O auto-ofuscamento do juízo se revela também no modo como pretendemos garantir a tão almejada segurança de nossas pessoas e bens, fantasiando soluções artificiosas para problemas tão graves que, de fato, mal somos capazes de equacionar.
E assim, de frustração em engodo, elidimos uma reflexão em profundidade que, embora sofrida, de fato poderia nos ajudar: será que, nesses sombrios tempos de penúria, não deveríamos retornar a um antigo senso de sabedoria na prudência? Não seria aconselhável evitar tanto a frivolidade quanto os arrebatamentos e a precipitação, moderando expectativas e contendo a ansiedade? Se for assim, então não são nem as certezas pretensamente absolutas do fundamentalismo, nem as promessas douradas de segurança e felicidade totais que podem nos levar ao lugar de onde se vislumbre alguma esperança.

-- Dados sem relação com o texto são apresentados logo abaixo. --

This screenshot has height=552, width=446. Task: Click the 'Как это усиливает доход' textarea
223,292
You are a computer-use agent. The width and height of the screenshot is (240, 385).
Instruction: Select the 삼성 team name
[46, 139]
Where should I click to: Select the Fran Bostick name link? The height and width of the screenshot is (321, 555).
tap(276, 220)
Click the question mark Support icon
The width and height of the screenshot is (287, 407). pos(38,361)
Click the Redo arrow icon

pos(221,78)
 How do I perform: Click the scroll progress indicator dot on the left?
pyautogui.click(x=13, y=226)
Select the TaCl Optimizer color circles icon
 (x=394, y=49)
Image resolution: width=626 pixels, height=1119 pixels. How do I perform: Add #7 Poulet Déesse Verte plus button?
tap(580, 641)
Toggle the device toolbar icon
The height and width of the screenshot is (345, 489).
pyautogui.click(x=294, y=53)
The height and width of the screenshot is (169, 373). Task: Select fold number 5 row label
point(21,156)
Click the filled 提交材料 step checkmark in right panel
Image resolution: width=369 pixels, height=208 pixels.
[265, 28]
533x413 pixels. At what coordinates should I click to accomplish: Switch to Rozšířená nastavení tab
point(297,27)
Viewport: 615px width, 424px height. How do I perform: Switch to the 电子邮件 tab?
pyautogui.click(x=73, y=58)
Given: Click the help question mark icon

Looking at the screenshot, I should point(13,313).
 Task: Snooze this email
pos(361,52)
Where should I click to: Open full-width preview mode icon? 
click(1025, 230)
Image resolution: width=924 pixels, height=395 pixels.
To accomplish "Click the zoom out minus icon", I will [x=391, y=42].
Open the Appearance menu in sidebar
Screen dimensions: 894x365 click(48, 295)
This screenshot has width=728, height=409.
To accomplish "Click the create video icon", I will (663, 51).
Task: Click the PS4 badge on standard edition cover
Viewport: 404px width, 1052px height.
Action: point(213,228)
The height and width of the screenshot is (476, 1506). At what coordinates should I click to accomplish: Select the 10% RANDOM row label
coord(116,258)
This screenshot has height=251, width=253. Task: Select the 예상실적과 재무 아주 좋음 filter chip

É certo que, nesse caso, nosso consolo não seria pleno, pois que jamais deixaríamos de sofrer com as dores do mundo. Mas talvez aprendêssemos a nos portar mais dignamente no palco da comédia humana, evitando a partição maniqueísta e autocomplacente entre aqueles outros, que são "do mal", e nós, que somos "os bons e os justos". Talvez nos tornássemos mais sóbrios perante a alternância entre luz e trevas radicada em nossa existência, menos inebriados com a própria fantasia de onipotência; e talvez então nos tornássemos mais tolerantes para com o outro e o diferente.
É possível que unicamente no comedimento possamos recuperar algum equilíbrio realista.


Oswaldo Giacoia Júnior, doutor em filosofia pela Universidade Livre de Berlim, é professor associado do Departamento de Filosofia da Unicamp.